CHSP Alumni Spotlight: Made Naraya Lasmayuda Sumaniaka
Indonesia, Maastricht University, MA Arts and Heritage: Policy Management and Education
Made Naraya Lasmayuda Sumaniaka (Nara) completed his Master’s in Arts and Heritage: Policy, Management and Education at Maastricht University. Since graduating, life has taken him across several trajectories at once. He currently teaches religious studies at Sekolah Indonesia Den Haag (SIDH), assists Indonesia's Ministry of Culture on several repatriation cases as a researcher, and volunteers as a "caring friend" for Indonesian elderly diasporas in the Netherlands, all while remotely supporting his family business in Bali. Academically, he is working on research projects surrounding Indonesian politics of decolonisation and drafting a PhD proposal.

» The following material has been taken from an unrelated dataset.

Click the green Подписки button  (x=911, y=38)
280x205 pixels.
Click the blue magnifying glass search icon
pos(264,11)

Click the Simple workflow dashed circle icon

Made believes that heritage is not something confined to the past. He reflects that his time in the programme fundamentally shifted how he approaches the everyday, particularly the quiet but meaningful act of listening. Volunteering with elderly Indonesian diasporas in the Netherlands is, for him, a direct expression of what the CHSP instilled in him: that heritage lives in the present, in people, and in conversation.
One of his most formative experiences during the programme was a three-month internship at the Colonial Collections Consortium Bureau, where he found himself the only Indonesian citizen working as a civil servant inside a Dutch government body dedicated to colonial collections. The experience was, according to him, disorienting in the most productive sense: constantly positioning himself against the legacy of colonial bureaucrats he had encountered in literature, from Multatuli's Max Havelaar to Pramoedya's Jacques Pangemanan. Beyond the internship, it was the shared trials of student life in Maastricht with fellow scholars Pras, Rebecca, Amos, and Akash that he counts among his most unforgettable memories from the programme.

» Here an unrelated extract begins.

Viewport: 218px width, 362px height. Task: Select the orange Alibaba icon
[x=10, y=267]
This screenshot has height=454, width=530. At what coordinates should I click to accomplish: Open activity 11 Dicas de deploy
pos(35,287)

The CHSP, Made says, gave him the space to step back, observe, and unlearn assumptions he had carried from his undergraduate studies in public policy. It broadened his intellectual horizons in ways that continue to reshape how he thinks about Indonesia's post-colonial identity and the role of cultural heritage within it. For him, the scholarship was not merely an academic milestone: it was, as he puts it, a stepping stone towards his aspiring career as a servant of the civil and intellectual.

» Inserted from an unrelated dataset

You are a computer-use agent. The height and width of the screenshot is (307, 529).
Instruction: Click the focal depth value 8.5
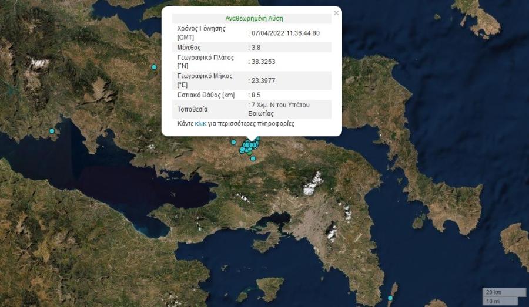pos(256,95)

Cultural Heritage Scholarship Programme
The Cultural Heritage Scholarship Programme (CHSP) is a Nuffic initiative funded by the Dutch Ministry of Foreign Affairs, designed to empower young professionals from Indonesia, Nigeria, Sri Lanka, Suriname, and South Africa to pursue a specialised master's programme in cultural heritage management in the Netherlands. The programme aims to foster international collaboration and knowledge exchange, enabling alumni to bring new expertise and perspectives back to their home communities.